• To be done: Copy out these records line for line, without changing anything.

• Excerpted records:
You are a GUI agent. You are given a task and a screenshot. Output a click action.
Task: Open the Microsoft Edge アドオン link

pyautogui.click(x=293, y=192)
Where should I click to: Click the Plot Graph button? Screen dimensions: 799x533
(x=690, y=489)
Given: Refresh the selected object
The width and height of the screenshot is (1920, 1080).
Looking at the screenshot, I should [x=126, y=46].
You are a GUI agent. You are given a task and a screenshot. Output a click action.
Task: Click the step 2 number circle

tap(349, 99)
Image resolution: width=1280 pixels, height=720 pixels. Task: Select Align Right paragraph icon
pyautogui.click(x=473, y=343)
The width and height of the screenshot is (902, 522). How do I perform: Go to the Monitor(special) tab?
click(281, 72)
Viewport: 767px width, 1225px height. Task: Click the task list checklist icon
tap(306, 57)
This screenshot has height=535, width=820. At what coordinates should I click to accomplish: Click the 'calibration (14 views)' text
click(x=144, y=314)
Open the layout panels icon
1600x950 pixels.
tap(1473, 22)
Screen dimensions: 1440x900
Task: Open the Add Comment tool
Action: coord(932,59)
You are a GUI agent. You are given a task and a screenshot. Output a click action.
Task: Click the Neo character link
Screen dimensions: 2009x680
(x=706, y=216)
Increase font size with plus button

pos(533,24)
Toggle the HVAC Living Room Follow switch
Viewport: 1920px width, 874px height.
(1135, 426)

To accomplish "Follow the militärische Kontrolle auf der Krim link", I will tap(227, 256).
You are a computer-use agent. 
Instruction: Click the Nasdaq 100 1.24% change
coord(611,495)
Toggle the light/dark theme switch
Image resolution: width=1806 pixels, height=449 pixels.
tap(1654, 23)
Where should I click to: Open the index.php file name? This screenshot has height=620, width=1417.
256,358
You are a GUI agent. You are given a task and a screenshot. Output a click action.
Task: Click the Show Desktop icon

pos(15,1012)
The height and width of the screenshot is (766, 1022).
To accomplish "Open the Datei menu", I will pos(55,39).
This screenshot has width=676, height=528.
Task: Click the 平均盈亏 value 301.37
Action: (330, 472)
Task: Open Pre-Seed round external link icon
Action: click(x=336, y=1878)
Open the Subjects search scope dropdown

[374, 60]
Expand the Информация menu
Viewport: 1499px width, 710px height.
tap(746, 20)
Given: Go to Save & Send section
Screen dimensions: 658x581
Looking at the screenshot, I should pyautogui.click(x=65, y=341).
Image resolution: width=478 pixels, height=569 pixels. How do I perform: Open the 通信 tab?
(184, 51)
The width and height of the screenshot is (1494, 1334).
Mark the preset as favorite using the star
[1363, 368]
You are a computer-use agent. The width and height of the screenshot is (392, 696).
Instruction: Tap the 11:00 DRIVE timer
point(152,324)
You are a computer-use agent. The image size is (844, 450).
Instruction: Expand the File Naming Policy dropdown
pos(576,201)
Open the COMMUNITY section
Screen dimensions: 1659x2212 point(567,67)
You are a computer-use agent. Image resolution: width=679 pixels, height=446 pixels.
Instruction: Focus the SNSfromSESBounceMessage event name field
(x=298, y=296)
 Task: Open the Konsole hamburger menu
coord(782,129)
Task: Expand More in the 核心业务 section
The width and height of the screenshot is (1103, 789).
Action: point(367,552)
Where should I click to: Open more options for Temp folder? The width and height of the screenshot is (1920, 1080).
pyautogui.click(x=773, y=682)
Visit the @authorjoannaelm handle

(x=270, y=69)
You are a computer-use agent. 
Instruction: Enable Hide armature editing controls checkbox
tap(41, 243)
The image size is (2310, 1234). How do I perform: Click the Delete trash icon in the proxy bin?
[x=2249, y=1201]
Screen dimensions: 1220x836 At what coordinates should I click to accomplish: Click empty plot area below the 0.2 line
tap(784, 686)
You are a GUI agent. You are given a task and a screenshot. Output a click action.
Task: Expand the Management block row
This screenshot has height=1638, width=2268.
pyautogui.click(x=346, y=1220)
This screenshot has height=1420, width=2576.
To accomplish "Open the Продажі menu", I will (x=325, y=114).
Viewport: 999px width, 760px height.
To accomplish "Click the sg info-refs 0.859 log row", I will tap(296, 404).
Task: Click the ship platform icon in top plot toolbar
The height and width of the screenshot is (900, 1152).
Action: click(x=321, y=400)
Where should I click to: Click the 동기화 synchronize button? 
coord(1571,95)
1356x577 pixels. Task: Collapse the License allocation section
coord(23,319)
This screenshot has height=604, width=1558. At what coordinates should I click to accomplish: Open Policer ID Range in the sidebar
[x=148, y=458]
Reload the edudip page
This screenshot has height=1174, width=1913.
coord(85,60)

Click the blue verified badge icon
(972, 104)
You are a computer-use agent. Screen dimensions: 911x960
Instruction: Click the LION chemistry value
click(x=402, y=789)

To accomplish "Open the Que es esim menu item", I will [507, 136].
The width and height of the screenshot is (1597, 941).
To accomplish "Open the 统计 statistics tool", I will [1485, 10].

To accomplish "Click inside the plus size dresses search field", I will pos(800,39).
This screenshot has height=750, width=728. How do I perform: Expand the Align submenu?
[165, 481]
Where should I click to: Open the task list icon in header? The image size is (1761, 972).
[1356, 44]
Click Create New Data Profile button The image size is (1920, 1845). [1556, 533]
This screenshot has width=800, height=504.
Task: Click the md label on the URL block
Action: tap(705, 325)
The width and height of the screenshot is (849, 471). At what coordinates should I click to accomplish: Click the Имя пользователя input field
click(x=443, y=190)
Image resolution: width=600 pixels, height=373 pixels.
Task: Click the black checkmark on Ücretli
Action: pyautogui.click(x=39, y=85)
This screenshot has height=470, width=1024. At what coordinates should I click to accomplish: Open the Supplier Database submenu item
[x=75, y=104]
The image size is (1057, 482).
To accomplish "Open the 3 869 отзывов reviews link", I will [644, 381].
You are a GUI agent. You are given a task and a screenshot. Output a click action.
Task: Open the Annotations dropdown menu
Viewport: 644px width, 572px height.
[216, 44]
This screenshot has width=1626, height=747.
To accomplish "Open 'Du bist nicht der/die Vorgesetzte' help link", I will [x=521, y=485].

• Result of the exercise:
You are a GUI agent. You are given a task and a screenshot. Output a click action.
Task: Open the Microsoft Edge アドオン link

pyautogui.click(x=293, y=192)
Where should I click to: Click the Plot Graph button? Screen dimensions: 799x533
(x=690, y=489)
Given: Refresh the selected object
The width and height of the screenshot is (1920, 1080).
Looking at the screenshot, I should [x=126, y=46].
You are a GUI agent. You are given a task and a screenshot. Output a click action.
Task: Click the step 2 number circle

tap(349, 99)
Image resolution: width=1280 pixels, height=720 pixels. Task: Select Align Right paragraph icon
pyautogui.click(x=473, y=343)
The width and height of the screenshot is (902, 522). How do I perform: Go to the Monitor(special) tab?
click(281, 72)
Viewport: 767px width, 1225px height. Task: Click the task list checklist icon
tap(306, 57)
This screenshot has height=535, width=820. At what coordinates should I click to accomplish: Click the 'calibration (14 views)' text
click(x=144, y=314)
Open the layout panels icon
1600x950 pixels.
tap(1473, 22)
Screen dimensions: 1440x900
Task: Open the Add Comment tool
Action: coord(932,59)
You are a GUI agent. You are given a task and a screenshot. Output a click action.
Task: Click the Neo character link
Screen dimensions: 2009x680
(x=706, y=216)
Increase font size with plus button

pos(533,24)
Toggle the HVAC Living Room Follow switch
Viewport: 1920px width, 874px height.
(1135, 426)

To accomplish "Follow the militärische Kontrolle auf der Krim link", I will tap(227, 256).
You are a computer-use agent. 
Instruction: Click the Nasdaq 100 1.24% change
coord(611,495)
Toggle the light/dark theme switch
Image resolution: width=1806 pixels, height=449 pixels.
tap(1654, 23)
Where should I click to: Open the index.php file name? This screenshot has height=620, width=1417.
256,358
You are a GUI agent. You are given a task and a screenshot. Output a click action.
Task: Click the Show Desktop icon

pos(15,1012)
The height and width of the screenshot is (766, 1022).
To accomplish "Open the Datei menu", I will pos(55,39).
This screenshot has width=676, height=528.
Task: Click the 平均盈亏 value 301.37
Action: (330, 472)
Task: Open Pre-Seed round external link icon
Action: click(x=336, y=1878)
Open the Subjects search scope dropdown

[374, 60]
Expand the Информация menu
Viewport: 1499px width, 710px height.
tap(746, 20)
Given: Go to Save & Send section
Screen dimensions: 658x581
Looking at the screenshot, I should pyautogui.click(x=65, y=341).
Image resolution: width=478 pixels, height=569 pixels. How do I perform: Open the 通信 tab?
(184, 51)
The width and height of the screenshot is (1494, 1334).
Mark the preset as favorite using the star
[1363, 368]
You are a computer-use agent. The width and height of the screenshot is (392, 696).
Instruction: Tap the 11:00 DRIVE timer
point(152,324)
You are a computer-use agent. The image size is (844, 450).
Instruction: Expand the File Naming Policy dropdown
pos(576,201)
Open the COMMUNITY section
Screen dimensions: 1659x2212 point(567,67)
You are a computer-use agent. Image resolution: width=679 pixels, height=446 pixels.
Instruction: Focus the SNSfromSESBounceMessage event name field
(x=298, y=296)
 Task: Open the Konsole hamburger menu
coord(782,129)
Task: Expand More in the 核心业务 section
The width and height of the screenshot is (1103, 789).
Action: point(367,552)
Where should I click to: Open more options for Temp folder? The width and height of the screenshot is (1920, 1080).
pyautogui.click(x=773, y=682)
Visit the @authorjoannaelm handle

(x=270, y=69)
You are a computer-use agent. 
Instruction: Enable Hide armature editing controls checkbox
tap(41, 243)
The image size is (2310, 1234). How do I perform: Click the Delete trash icon in the proxy bin?
[x=2249, y=1201]
Screen dimensions: 1220x836 At what coordinates should I click to accomplish: Click empty plot area below the 0.2 line
tap(784, 686)
You are a GUI agent. You are given a task and a screenshot. Output a click action.
Task: Expand the Management block row
This screenshot has height=1638, width=2268.
pyautogui.click(x=346, y=1220)
This screenshot has height=1420, width=2576.
To accomplish "Open the Продажі menu", I will (x=325, y=114).
Viewport: 999px width, 760px height.
To accomplish "Click the sg info-refs 0.859 log row", I will tap(296, 404).
Task: Click the ship platform icon in top plot toolbar
The height and width of the screenshot is (900, 1152).
Action: click(x=321, y=400)
Where should I click to: Click the 동기화 synchronize button? 
coord(1571,95)
1356x577 pixels. Task: Collapse the License allocation section
coord(23,319)
This screenshot has height=604, width=1558. At what coordinates should I click to accomplish: Open Policer ID Range in the sidebar
[x=148, y=458]
Reload the edudip page
This screenshot has height=1174, width=1913.
coord(85,60)

Click the blue verified badge icon
(972, 104)
You are a computer-use agent. Screen dimensions: 911x960
Instruction: Click the LION chemistry value
click(x=402, y=789)

To accomplish "Open the Que es esim menu item", I will [507, 136].
The width and height of the screenshot is (1597, 941).
To accomplish "Open the 统计 statistics tool", I will [1485, 10].

To accomplish "Click inside the plus size dresses search field", I will pos(800,39).
This screenshot has height=750, width=728. How do I perform: Expand the Align submenu?
[165, 481]
Where should I click to: Open the task list icon in header? The image size is (1761, 972).
[1356, 44]
Click Create New Data Profile button The image size is (1920, 1845). [1556, 533]
This screenshot has width=800, height=504.
Task: Click the md label on the URL block
Action: tap(705, 325)
The width and height of the screenshot is (849, 471). At what coordinates should I click to accomplish: Click the Имя пользователя input field
click(x=443, y=190)
Image resolution: width=600 pixels, height=373 pixels.
Task: Click the black checkmark on Ücretli
Action: pyautogui.click(x=39, y=85)
This screenshot has height=470, width=1024. At what coordinates should I click to accomplish: Open the Supplier Database submenu item
[x=75, y=104]
The image size is (1057, 482).
To accomplish "Open the 3 869 отзывов reviews link", I will [644, 381].
You are a GUI agent. You are given a task and a screenshot. Output a click action.
Task: Open the Annotations dropdown menu
Viewport: 644px width, 572px height.
[216, 44]
This screenshot has width=1626, height=747.
To accomplish "Open 'Du bist nicht der/die Vorgesetzte' help link", I will [x=521, y=485].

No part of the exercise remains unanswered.